Items from a data source:
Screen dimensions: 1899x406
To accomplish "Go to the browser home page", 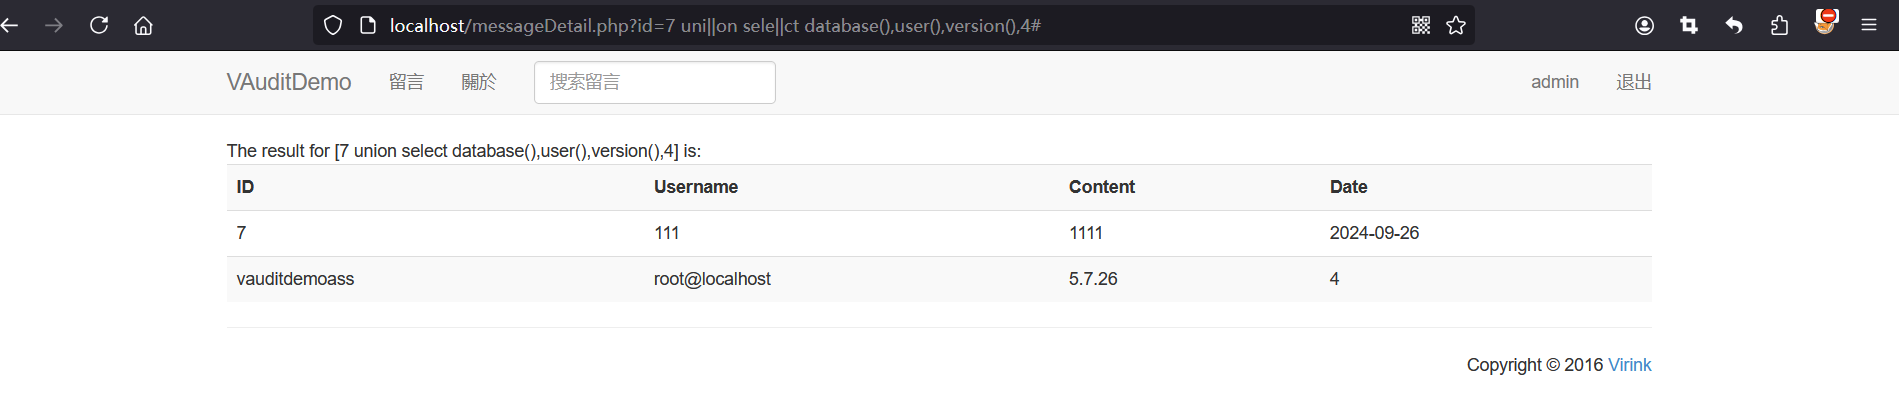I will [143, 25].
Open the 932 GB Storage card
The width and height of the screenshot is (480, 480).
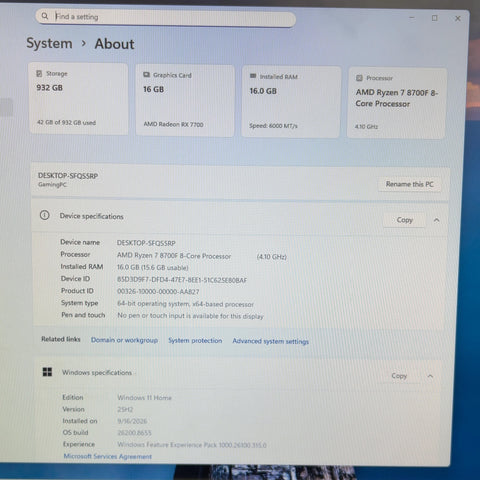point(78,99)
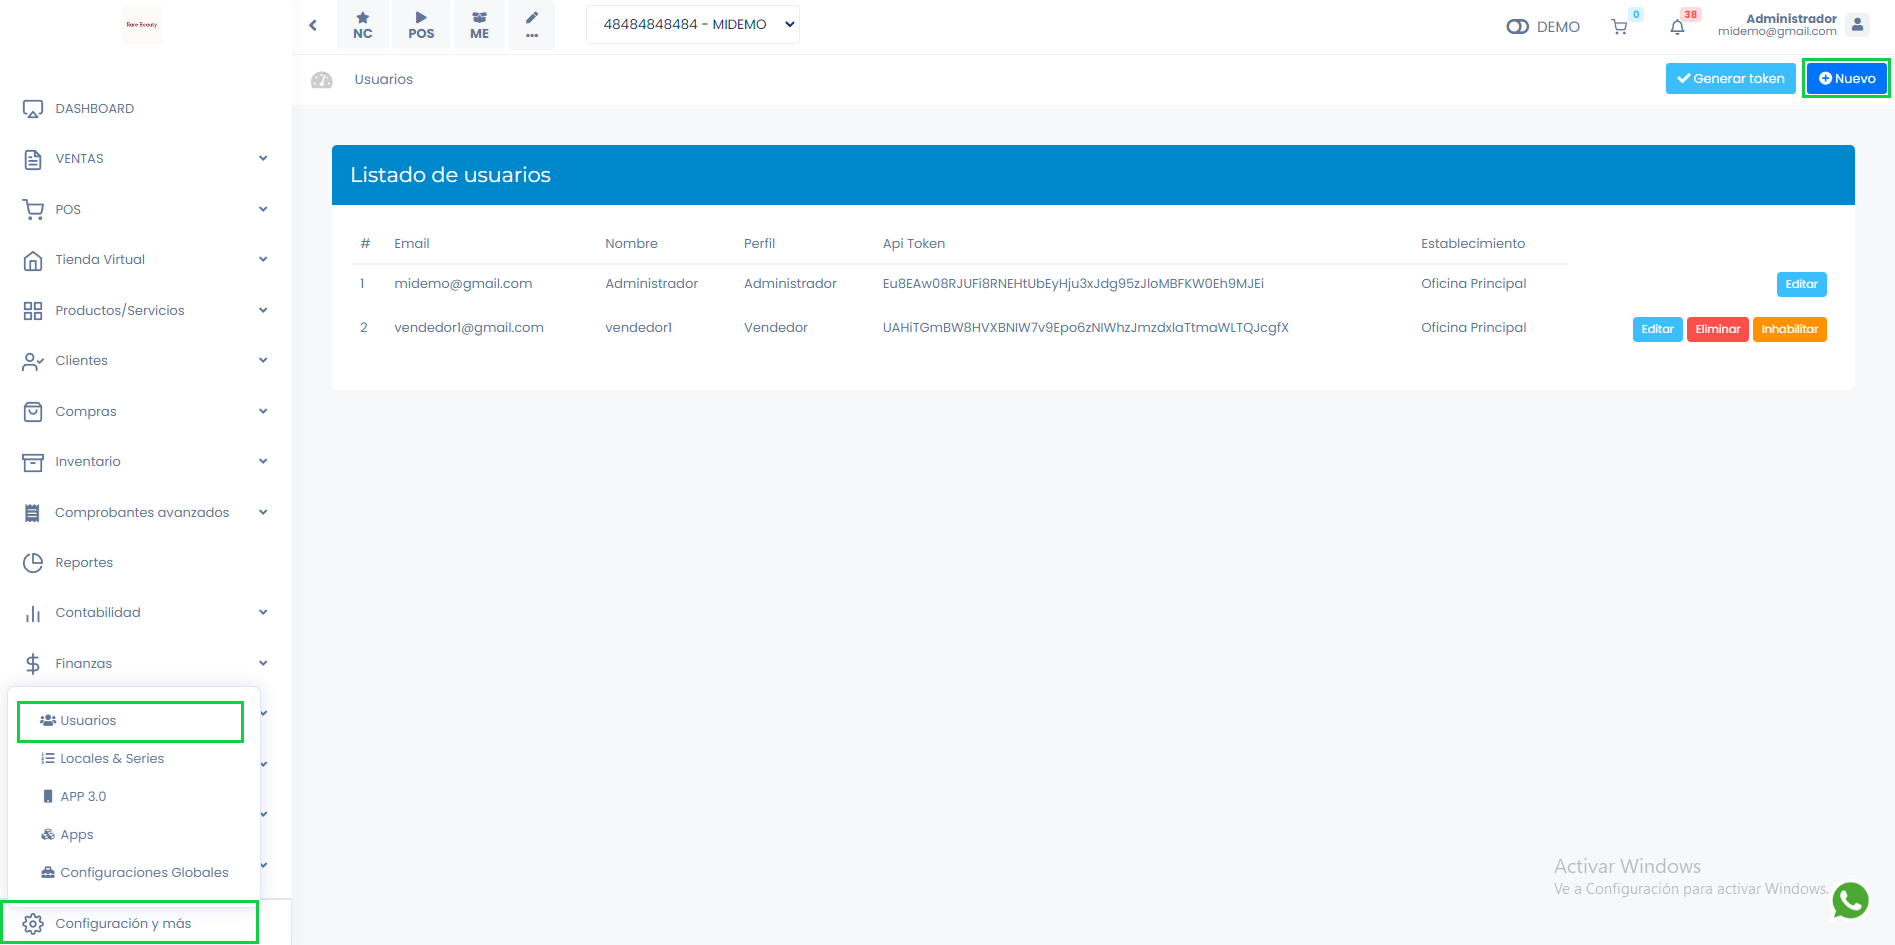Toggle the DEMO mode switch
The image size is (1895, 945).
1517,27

• Aim of the task:
Only the lines from the one containing "The width and" through the end of the records above should be retyped, exactly as they stand, with any pictures left out.

• Completed exercise:
The width and height of the screenshot is (480, 480).
point(78,99)
Toggle the DEMO mode switch
The image size is (1895, 945).
1517,27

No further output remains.